What you need to do
1) Decide whether each statement agrees with the passage on resilience below. Answer yes or no, and quote the deciding words from the passage. (a) The opening quotation is attributed to Helen Keller. (b) Resilience is formed in comfort. (c) The rise of AI is named as one cause of present uncertainty.
2) In the passage on resilience below, how do many commonplace interpretations classify resilience?
3) Carry the passage on resilience below forward from its final sentence.

“Character cannot be developed in ease and quiet. Only through experience of trial and suffering can the soul be strengthened, vision cleared, ambition inspired and success achieved.” – Helen Keller

Keller’s words remind us that resilience is not formed in comfort, but in complexity. And perhaps there has never been a time when this has felt more relevant than now.

As extraordinarily high levels of uncertainty in the world today, brought about by the rise of AI, geopolitical instability, and economic disruption, take their toll, people are having to deal with many new unknowns in both their working or professional world and in their personal lives. This has a knock-on effect on how all systems, including companies and NGOs, function, and requires perseverance and enduring resilience from us all.

Understanding resilience

Many commonplace interpretations of resilience classify the trait as an enabler for adaptive capacity – the ability to change or to “bounce back” following a stressful situation.

Data provided

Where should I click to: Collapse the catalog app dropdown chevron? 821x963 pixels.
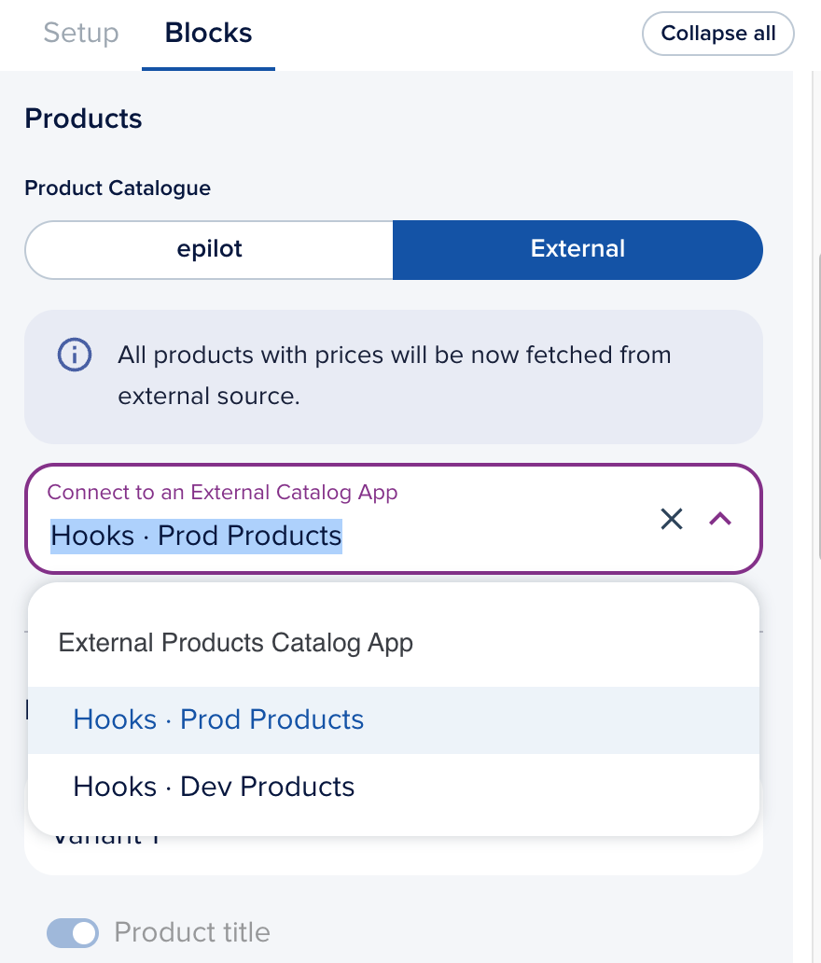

Expected results
1)
(a) Yes: "– Helen Keller"
(b) No: "resilience is not formed in comfort, but in complexity"
(c) Yes: "brought about by the rise of AI, geopolitical instability, and economic disruption"

2) They classify it as an enabler for adaptive capacity: the ability to change or to "bounce back" following a stressful situation.

3)
In times of uncertainty, when so much is unpredictable, the best starting point to develop your lifelong resilience is with your own self-awareness.

Self-awareness and self-reflection encourage insight. These tools remain available to us even during periods of change – in fact, they often become most valuable precisely when circumstances are shifting. By knowing yourself, you can become your own anchor in stormy seas.

The neuroscience of uncertainty

The brain is a predictive machine, creating and storing a model of the world in its memory. Wired for survival, any anticipation of uncertainty or a threat activates an emergency response and places the nervous system on high alert. This puts your system under physiological pressure and emotional stress.

According to an article in the American Physiological Society, our brains are programmed to seek predictability, control, and clarity. When the world feels threatening and unstable, our ancient survival instincts kick in, triggering the limbic system and the amygdala, the brain’s threat detector. “This then sends us into fight, flight, or freeze mode, and suppresses our prefrontal cortex – the part of the brain responsible for executive functions such as planning, decision-making, critical thinking, and emotional regulation.”

Paradoxically, this means that the more uncertain or threatened we feel, the less we are able to respond in a considered manner, inhibiting our decision-making capabilities exactly at the moment when we need them most.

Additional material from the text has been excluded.